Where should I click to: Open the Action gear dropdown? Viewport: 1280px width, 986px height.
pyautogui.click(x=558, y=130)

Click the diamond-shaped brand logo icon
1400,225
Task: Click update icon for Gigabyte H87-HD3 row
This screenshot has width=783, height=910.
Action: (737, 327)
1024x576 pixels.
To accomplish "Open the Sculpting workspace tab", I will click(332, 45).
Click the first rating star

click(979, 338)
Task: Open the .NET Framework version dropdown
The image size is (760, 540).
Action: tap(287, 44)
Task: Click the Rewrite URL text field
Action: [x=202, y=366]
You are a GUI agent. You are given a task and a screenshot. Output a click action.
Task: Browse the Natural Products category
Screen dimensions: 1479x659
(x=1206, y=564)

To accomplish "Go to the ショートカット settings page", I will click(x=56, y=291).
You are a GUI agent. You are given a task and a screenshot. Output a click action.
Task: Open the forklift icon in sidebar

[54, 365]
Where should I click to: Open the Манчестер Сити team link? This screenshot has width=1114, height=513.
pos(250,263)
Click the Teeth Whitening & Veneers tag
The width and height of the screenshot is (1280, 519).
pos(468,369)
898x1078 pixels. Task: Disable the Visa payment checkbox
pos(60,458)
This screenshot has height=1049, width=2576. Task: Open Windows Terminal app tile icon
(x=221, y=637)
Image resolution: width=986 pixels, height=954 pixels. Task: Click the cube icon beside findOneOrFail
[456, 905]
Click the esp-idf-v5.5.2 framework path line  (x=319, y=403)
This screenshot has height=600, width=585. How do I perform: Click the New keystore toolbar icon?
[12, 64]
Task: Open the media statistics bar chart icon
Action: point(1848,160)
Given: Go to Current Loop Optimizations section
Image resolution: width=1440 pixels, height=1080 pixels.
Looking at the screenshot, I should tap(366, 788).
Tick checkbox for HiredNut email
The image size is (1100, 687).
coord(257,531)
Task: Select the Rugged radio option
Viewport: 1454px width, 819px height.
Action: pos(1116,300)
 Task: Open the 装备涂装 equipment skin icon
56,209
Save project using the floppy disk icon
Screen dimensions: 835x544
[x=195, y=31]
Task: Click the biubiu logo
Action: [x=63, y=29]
+ + +
• Given request:
Copy out the lines from the one containing "Save project using the floppy disk icon" through the end of the records, keeping each exactly as it appears.

• Worked solution:
Save project using the floppy disk icon
Screen dimensions: 835x544
[x=195, y=31]
Task: Click the biubiu logo
Action: [x=63, y=29]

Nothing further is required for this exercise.